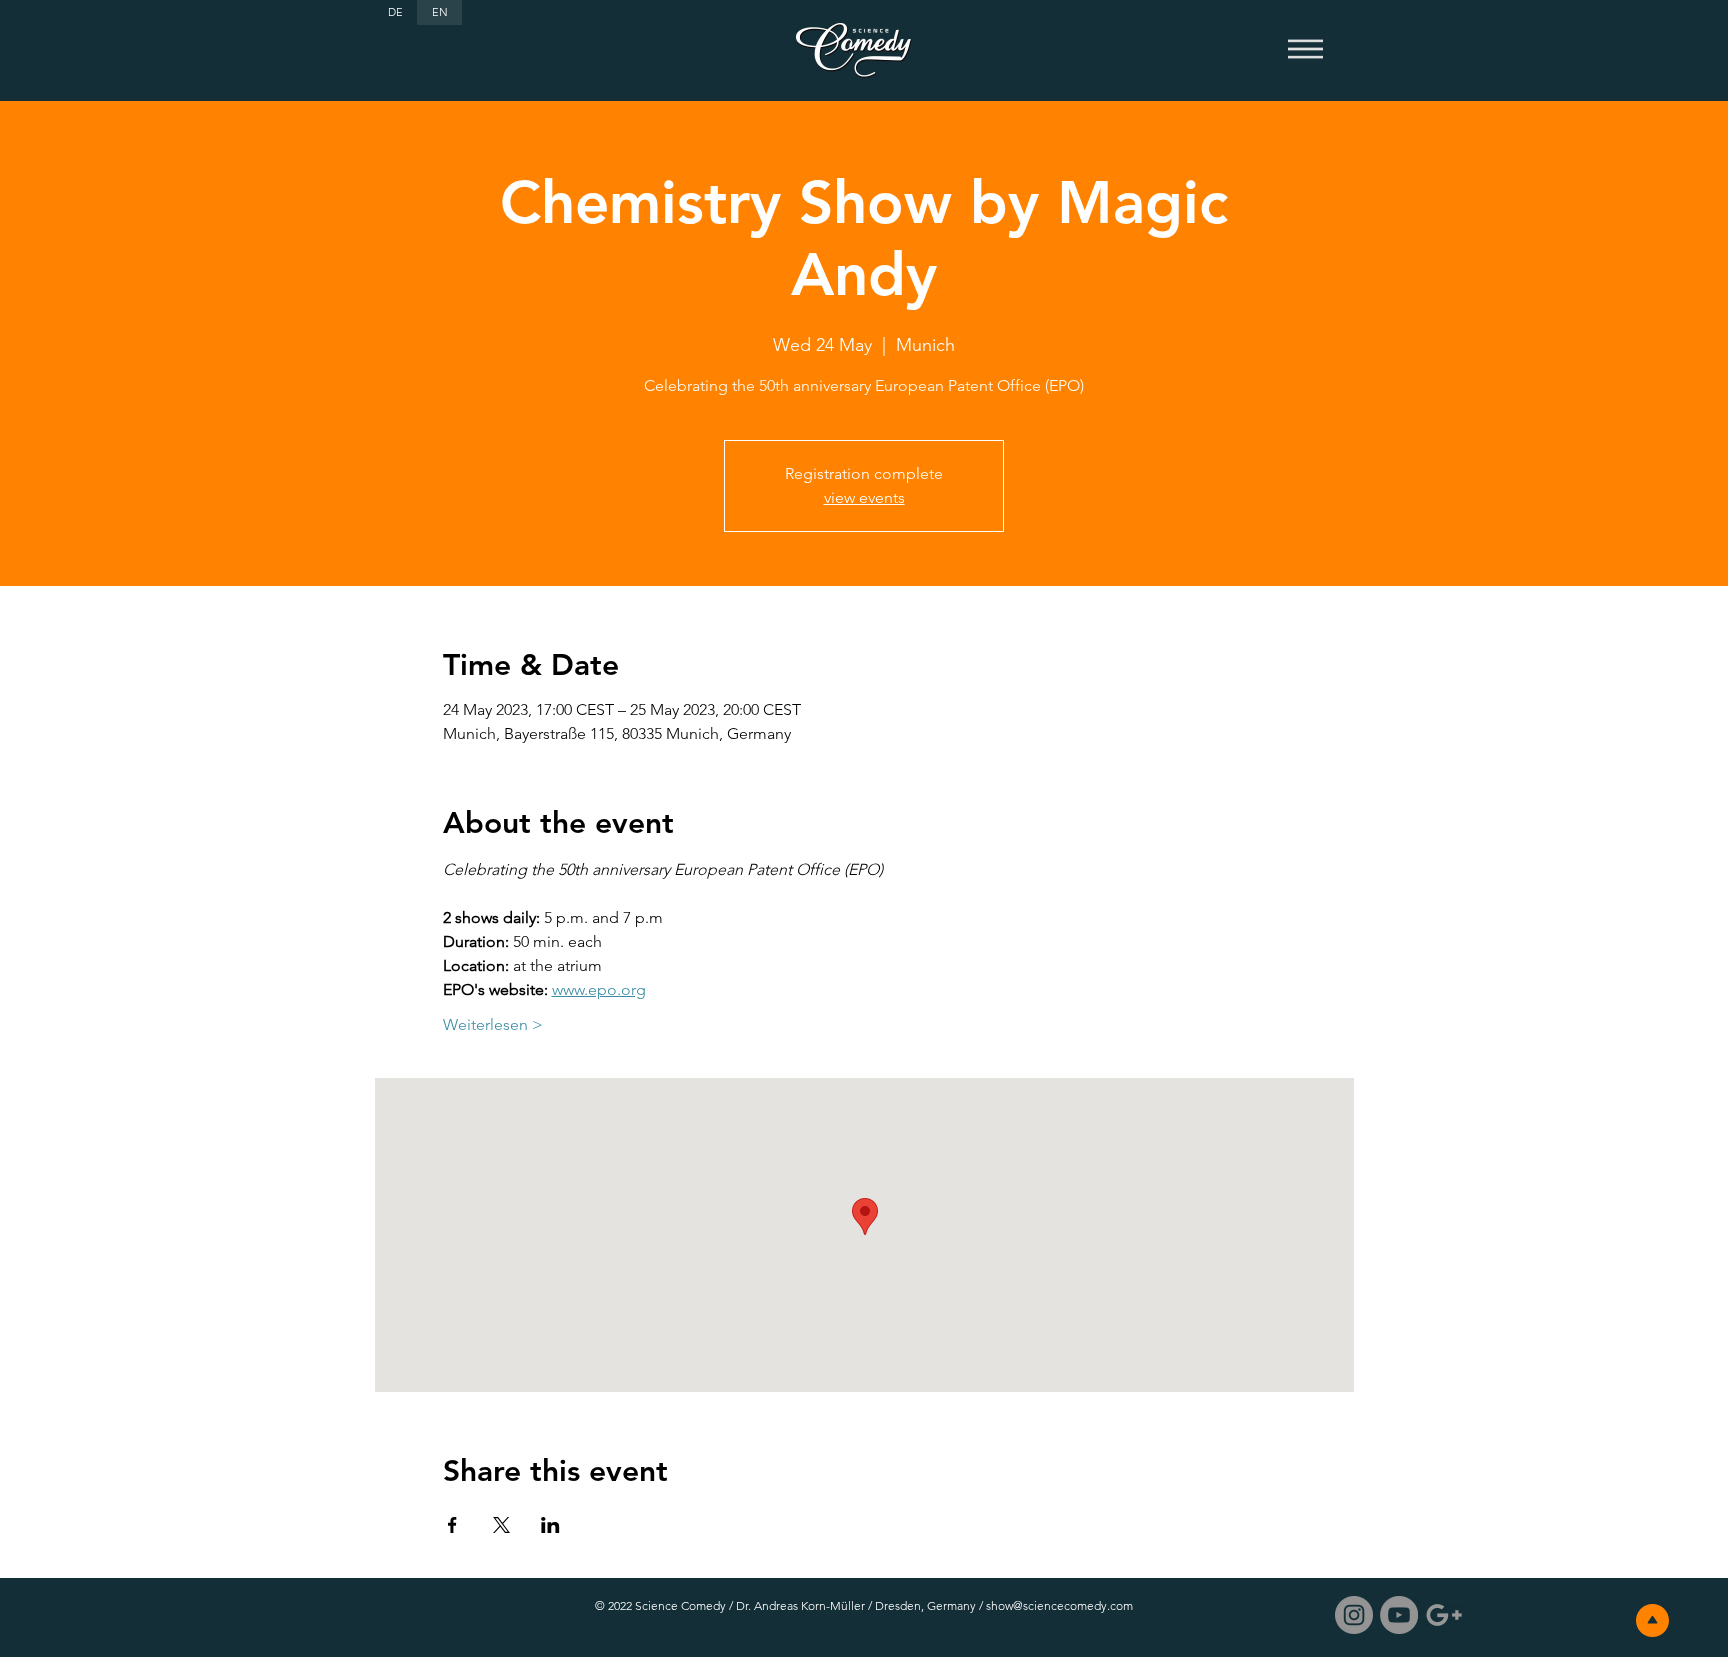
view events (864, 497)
--
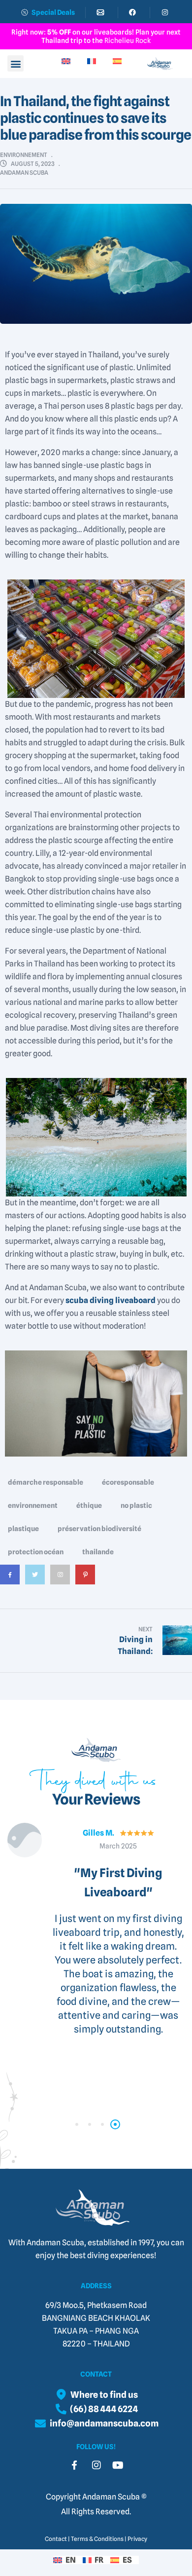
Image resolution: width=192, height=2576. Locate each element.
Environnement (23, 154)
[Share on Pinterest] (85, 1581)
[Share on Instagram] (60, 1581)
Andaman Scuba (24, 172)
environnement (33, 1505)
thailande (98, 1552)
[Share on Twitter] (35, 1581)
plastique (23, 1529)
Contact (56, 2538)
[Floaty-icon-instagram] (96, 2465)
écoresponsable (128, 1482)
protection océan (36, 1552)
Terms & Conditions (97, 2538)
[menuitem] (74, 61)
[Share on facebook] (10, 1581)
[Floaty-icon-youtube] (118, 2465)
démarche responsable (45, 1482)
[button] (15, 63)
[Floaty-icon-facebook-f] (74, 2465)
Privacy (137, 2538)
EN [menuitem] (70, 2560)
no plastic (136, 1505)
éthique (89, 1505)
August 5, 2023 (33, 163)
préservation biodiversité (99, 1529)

→ WHAT YOU SHOULD DO: Please give an exact copy of the lines above, beginning with the line containing "écoresponsable (128, 1482)" and running through the line containing "Privacy (137, 2538)", and of no other lines.

→ ANSWER AREA:
écoresponsable (128, 1482)
protection océan (36, 1552)
Terms & Conditions (97, 2538)
[menuitem] (74, 61)
[Share on facebook] (10, 1581)
[Floaty-icon-youtube] (118, 2465)
démarche responsable (45, 1482)
[button] (15, 63)
[Floaty-icon-facebook-f] (74, 2465)
Privacy (137, 2538)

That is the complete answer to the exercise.